One of my co-workers named a stored procedure in our SQL Server 2008 R2 database
sp_something. When I saw this, I immediately thought: "That is WRONG!" and started searching my bookmarks for this online article that explains why it is wrong, so I could provide my co-worker with an explanation.
In the article (by Brian Moran) it is explained that giving the stored procedure an sp_ prefix makes SQL Server look at the master database for a compiled plan. Because the
sp_sproc doesn't reside there, SQL Server will recompile the procedure (and needs an exclusive compile lock for that, causing performance problems).
The following example is given in the article to show the difference between two procedures:
USE tempdb; GO CREATE PROCEDURE dbo.Select1 AS SELECT 1; GO CREATE PROCEDURE dbo.sp_Select1 AS SELECT 1; GO EXEC dbo.sp_Select1; GO EXEC dbo.Select1; GO
You run this, then open the Profiler (add the Stored Procedures ->
SP:CacheMiss event) and run the stored procedures again. You're supposed to see a difference between the two stored procedures: the
sp_Select1 stored procedure will generate one more
SP:CacheMiss event than the
Select1 stored procedure (the article references SQL Server 7.0 and SQL Server 2000.)

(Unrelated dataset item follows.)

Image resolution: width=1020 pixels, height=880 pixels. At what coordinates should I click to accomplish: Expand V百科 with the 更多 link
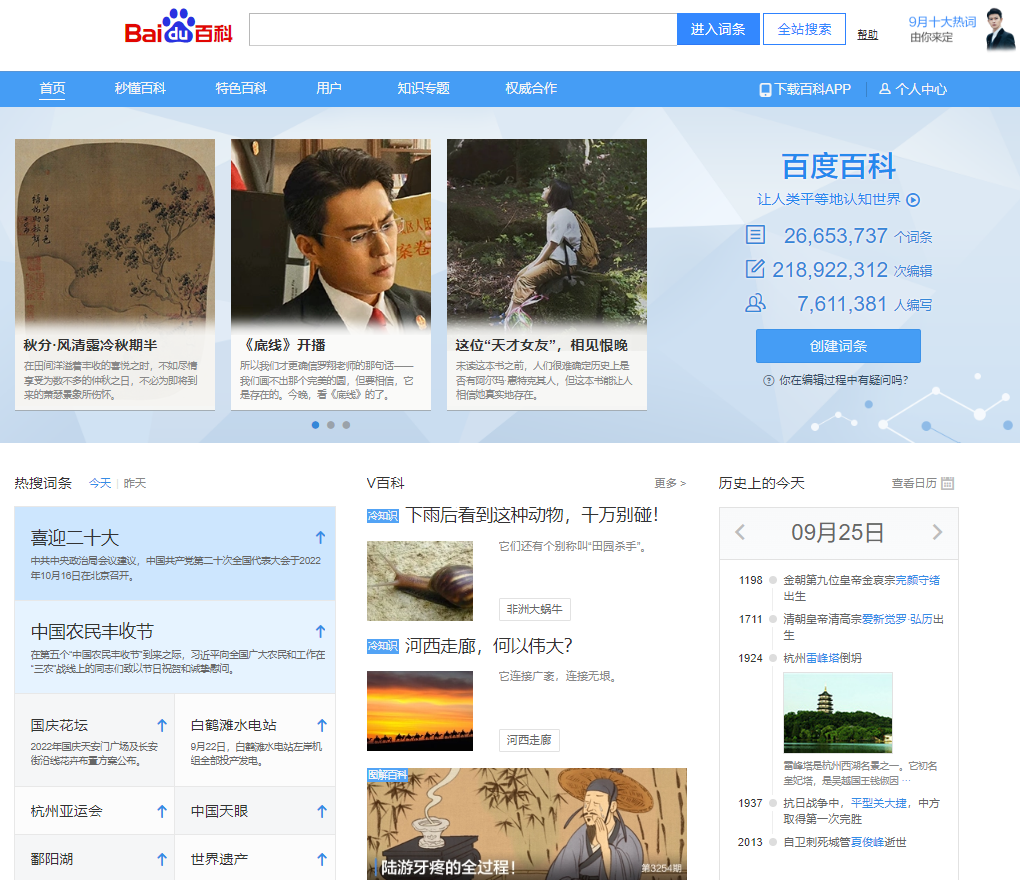[x=670, y=483]
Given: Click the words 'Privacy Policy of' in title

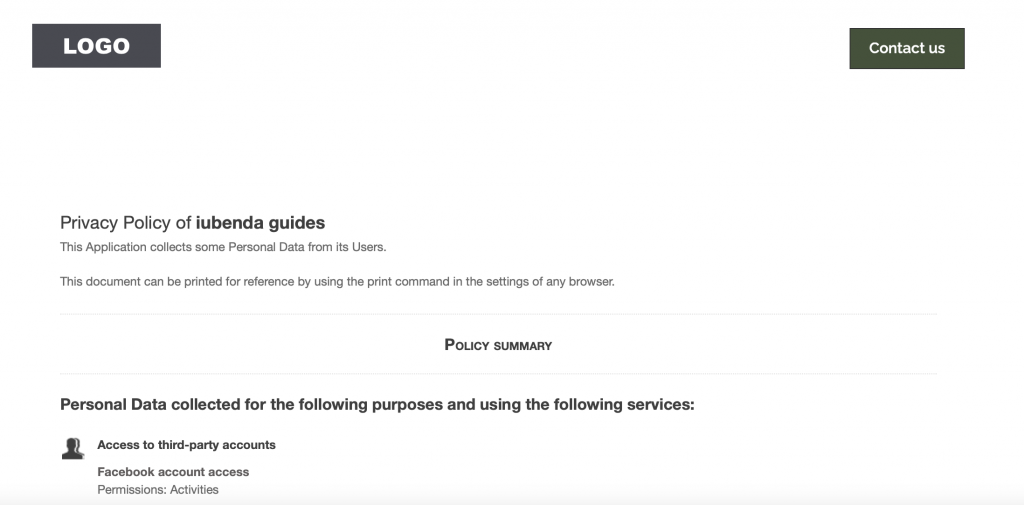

When I run the example in my SQL Server 2008 R2 environment, I get the same amount of
SP:CacheMiss events for both procedures (both in tempdb and in another test database).
So I am wondering:
- Can I have done something wrong in my execution of the example?
Is the 'do not name a user
sproc sp_something' adagium still valid in newer versions of SQL Server?
- If so, is there a good example that shows its validity in SQL Server 2008 R2?
Thanks a lot for your thoughts on this!
I found Creating Stored Procedures (Database Engine) on msdn for SQL Server 2008 R2, which answers my second question:
We recommend that you do not create any stored procedures using sp_ as a prefix. SQL Server uses the sp_ prefix to designate system stored procedures. The name you choose may conflict with some future system procedure. [...]
Nothing is mentioned there about performance problems caused by using the
sp_ prefix though. I'd love to know if that's still the case or if they fixed it after SQL Server 2000.